For many years, there have been two ways to pay with plastic – a credit card or a debit cards. Credit cards allow consumers to purchase goods and services and pay for them at a later date (often with interest, which can be quite high). Debit cards are usually tied to a checking account at a bank and allow consumers to essentially pay with cash while enjoying all the perks and security features of using a credit card.
However, there is a third way to pay with plastic, the prepaid debit card (PDC). A PDC is like a debit card, in that it’s based on cash rather than credit, but they key here is the word “prepaid” – the funds are loaded on to the card before you use it and that is your limit. In other words, if you put $500 on your PDC, you have $500 to spend. PDCs can be a pretty handy tool to have in your wallet. They work just like a debit card and are accepted at most places that take MasterCard and Visa. They can even be issued by your bank (PNC, Chase and Fifth Third Bank all have PDCs available to their customers), although the majority of them are purchased through retail kiosks. While PDC’s have many positive attributes, there are some cautions to consider before using them. Below are some pros and cons of PDC’s:
“Unbanked” Americans. There are nearly 10 million households in the United States that don’t have a bank account (“unbanked”) and another 20 million household that were had bank accounts but also used financial services outside of the banking industry (“underbanked”). The reasons could be many, from the inability to obtain a bank account due to past banking or credit history, to the fact they may just not want one. A PDC can help these individuals better manage their money and keep it safe.

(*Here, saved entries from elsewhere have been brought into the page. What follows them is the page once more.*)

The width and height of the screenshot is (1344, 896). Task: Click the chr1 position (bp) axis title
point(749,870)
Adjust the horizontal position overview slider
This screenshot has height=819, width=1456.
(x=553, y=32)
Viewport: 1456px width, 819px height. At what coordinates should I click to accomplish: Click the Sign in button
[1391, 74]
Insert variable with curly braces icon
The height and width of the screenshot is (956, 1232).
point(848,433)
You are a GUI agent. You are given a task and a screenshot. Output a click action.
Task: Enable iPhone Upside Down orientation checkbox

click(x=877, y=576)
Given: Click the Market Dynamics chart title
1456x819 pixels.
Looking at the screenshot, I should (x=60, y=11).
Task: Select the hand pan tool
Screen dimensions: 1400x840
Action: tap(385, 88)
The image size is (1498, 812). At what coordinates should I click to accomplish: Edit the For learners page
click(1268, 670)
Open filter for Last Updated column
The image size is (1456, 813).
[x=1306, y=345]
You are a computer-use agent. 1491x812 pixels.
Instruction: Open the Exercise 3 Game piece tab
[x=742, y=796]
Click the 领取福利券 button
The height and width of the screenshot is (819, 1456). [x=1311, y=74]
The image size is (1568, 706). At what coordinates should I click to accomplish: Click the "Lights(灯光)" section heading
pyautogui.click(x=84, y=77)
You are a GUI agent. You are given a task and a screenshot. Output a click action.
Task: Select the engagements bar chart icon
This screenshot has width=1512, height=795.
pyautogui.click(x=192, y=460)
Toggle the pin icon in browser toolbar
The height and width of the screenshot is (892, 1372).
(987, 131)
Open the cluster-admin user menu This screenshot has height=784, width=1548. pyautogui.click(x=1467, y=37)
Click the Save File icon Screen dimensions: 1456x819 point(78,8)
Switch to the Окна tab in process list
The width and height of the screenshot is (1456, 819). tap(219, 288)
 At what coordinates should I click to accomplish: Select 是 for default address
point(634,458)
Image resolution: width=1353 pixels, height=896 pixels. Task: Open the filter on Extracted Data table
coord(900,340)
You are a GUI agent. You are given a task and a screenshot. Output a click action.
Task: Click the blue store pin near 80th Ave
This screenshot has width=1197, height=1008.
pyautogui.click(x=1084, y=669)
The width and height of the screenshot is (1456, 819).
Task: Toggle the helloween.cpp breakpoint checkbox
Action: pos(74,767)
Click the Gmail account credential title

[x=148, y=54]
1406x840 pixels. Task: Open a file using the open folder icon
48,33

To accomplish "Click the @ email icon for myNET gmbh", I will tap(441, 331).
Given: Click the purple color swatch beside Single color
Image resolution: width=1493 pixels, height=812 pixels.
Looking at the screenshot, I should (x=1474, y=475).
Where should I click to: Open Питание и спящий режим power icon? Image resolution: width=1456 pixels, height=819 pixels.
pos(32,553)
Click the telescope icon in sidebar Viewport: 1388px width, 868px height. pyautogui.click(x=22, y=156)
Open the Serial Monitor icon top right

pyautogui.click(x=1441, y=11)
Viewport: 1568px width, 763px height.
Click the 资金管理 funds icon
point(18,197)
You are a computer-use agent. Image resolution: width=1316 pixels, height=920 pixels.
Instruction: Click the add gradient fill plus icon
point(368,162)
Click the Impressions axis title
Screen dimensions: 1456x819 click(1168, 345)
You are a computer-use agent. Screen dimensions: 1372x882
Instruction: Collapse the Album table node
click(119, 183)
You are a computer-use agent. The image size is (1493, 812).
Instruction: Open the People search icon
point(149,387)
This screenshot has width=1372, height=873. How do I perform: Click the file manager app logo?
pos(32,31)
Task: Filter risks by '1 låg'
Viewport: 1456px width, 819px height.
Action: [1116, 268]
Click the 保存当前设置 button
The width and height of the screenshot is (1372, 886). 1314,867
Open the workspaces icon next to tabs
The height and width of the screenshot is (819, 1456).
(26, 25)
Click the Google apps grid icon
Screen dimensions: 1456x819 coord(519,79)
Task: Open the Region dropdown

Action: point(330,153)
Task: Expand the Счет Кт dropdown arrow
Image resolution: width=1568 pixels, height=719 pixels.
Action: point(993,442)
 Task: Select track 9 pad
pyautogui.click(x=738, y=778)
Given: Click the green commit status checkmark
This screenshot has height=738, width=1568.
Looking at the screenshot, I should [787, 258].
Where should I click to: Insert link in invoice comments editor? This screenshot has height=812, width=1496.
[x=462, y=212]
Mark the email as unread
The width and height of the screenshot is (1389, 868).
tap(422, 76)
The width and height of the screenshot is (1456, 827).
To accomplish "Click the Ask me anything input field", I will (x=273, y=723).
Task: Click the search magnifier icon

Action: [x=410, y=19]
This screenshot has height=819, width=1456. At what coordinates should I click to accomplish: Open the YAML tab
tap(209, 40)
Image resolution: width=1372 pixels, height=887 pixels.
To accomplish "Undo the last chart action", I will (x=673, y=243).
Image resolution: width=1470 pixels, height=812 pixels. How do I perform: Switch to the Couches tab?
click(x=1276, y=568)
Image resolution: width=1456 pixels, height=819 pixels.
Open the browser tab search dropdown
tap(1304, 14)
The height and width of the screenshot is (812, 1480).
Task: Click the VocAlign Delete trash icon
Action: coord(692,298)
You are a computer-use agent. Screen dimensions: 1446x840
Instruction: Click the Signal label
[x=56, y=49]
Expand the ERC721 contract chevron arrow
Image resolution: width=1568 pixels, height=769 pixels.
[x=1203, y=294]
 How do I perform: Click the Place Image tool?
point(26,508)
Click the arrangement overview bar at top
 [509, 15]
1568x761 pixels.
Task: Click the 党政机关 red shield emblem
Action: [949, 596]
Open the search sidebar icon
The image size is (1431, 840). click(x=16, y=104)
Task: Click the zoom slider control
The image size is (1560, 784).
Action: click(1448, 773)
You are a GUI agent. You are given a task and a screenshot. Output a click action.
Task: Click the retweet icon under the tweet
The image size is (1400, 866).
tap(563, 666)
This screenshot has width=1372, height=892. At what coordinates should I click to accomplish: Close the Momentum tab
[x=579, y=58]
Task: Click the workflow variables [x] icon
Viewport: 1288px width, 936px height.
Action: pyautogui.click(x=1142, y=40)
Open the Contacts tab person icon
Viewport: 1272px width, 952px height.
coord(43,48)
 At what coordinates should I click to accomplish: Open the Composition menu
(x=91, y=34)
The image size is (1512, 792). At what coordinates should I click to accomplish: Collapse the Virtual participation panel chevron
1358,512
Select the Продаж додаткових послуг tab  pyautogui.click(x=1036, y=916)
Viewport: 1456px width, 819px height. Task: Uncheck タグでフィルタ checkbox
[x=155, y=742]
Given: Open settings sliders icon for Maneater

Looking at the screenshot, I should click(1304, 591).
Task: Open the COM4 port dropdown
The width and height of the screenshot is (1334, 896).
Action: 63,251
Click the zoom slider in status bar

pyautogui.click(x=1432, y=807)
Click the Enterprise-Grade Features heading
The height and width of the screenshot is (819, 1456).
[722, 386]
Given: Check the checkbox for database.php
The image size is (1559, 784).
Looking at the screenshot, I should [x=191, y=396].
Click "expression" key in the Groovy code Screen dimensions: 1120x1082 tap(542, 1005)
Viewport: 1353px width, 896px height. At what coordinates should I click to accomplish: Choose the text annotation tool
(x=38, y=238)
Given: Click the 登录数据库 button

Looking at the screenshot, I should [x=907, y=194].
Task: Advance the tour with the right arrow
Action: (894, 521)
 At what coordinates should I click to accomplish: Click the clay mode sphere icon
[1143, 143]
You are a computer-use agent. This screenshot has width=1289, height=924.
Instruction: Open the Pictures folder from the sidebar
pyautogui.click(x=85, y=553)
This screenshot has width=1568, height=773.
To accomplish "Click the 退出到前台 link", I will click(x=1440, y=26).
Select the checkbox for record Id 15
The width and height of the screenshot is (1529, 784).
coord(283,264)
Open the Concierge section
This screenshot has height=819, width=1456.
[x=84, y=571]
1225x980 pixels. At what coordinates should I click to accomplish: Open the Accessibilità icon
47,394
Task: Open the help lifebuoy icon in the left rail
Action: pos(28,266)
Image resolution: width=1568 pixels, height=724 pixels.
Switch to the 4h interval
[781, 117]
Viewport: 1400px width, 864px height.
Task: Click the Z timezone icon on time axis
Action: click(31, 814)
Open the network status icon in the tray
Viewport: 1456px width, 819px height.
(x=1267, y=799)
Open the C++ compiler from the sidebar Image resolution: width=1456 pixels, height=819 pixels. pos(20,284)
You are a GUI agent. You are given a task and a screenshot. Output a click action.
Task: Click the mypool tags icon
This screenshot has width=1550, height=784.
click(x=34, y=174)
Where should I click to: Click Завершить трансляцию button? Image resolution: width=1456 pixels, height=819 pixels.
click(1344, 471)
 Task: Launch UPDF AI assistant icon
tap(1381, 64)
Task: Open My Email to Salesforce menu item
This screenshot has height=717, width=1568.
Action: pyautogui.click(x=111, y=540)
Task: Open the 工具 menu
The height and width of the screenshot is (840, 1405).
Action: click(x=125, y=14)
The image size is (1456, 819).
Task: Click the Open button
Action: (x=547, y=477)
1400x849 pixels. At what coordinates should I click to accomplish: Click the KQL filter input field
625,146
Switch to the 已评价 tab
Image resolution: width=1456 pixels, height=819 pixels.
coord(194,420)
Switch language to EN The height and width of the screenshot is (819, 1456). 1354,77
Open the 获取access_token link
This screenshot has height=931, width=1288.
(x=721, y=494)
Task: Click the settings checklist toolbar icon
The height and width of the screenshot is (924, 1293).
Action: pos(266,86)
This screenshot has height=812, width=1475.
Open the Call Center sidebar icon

Protection and Security. Beyond enabling people to purchase items where it is impossible to pay with cash, such as online shopping, a PDC is far more convenient and more secure than cash, particularly for those who live in higher-crime areas. Many PDC cards have some protection, so if the card is lost or stolen the funds aren’t gone with it. On the other hand, once cash is gone, it’s gone. Plus, as many PDC cards are not tied to a bank account, identity thieves have no personal information to hack.
Budgeting. PDC’s are a great way to establish budgeting practices. Some experts advise loading a PDC with a set amount of money each payday, or at least once a month, and using that as your spending money. Because the cards are reloadable and won’t let you spend any more money than is in the account, PDC’s can help you keep track of where your money is spent without worrying about overdrawing a checking account and incurring those fees.
Versatility. Because of their budgeting properties and overdraft inability, PDC’s can also be useful for those on fixed incomes, giving teenagers their allowances and friends and relatives visiting from overseas. They are also a great alternative to traveler’s checks, even for those who travel domestically – as mentioned above, they are safer than cash, and as the majority of them work on Visa or MasterCard’s networks, they are accepted just about anywhere.
Fees. Many PDC’s have a variety of fees associated with them. Some of these fees may be waived if they’re bank-branded cards and you have a checking account with that bank, but for the PDC’s that are not affiliated with a bank, the fees may be avoidable. Fees can be for anything, including activating the card, loading money on to the card, using the card at an ATM, balance inquiries, customer service calls and monthly usage fees. While many of these fees are low – around $3.00 each – if you make a few ATM withdrawals each month, check your balance a couple of times and make a call or two to customer service, it can add up quickly. Many websites like this one offer comparisons between some PDC cards. Your best bet is to compare and contrast their features to see which one fits in with your budgetary restrictions.
Won’t build credit. If you are trying to establish credit, increase your credit score or rebuild your credit after a bankruptcy, a PDC is not the way to go. Even though it looks like a credit card and can function as such, because it is tied to cash and not credit, a PDC has no effect on your credit whatsoever. For credit-building purposes, you need to open an account that gets reported to the three credit bureaus to re-establish good credit. A regular credit card (there are cards available for people with bad credit) or a secured credit card, for which you pay a security deposit on your line of credit, are the best ways to do so.
Expiration dates. Like credit cards, PDCs have expiration dates, but unlike credit cards, you won’t automatically be issued a new card, so make sure you know what happens to your balance when the card expires. If you are not issued a new card, make sure you withdraw your money or transfer it to a new card well in advance of the expiration date on your current card, and if you are issued a new card, make sure your money will transfer over. It may seem like a no-brainer, but there have been instances when leftover money did not transfer to the new card. Always err on the side of caution.
Whether you are “banked” or “unbanked,” have great credit or bad credit, like to use credit cards or not, a prepaid debit card can be a handy tool to have in your wallet. It can help you keep better track of your cash, offers more convenience and security than cash, and usually has the power of Visa or MasterCard behind it. If you can find one whose fees are acceptable to you, a prepaid card may be worth a try.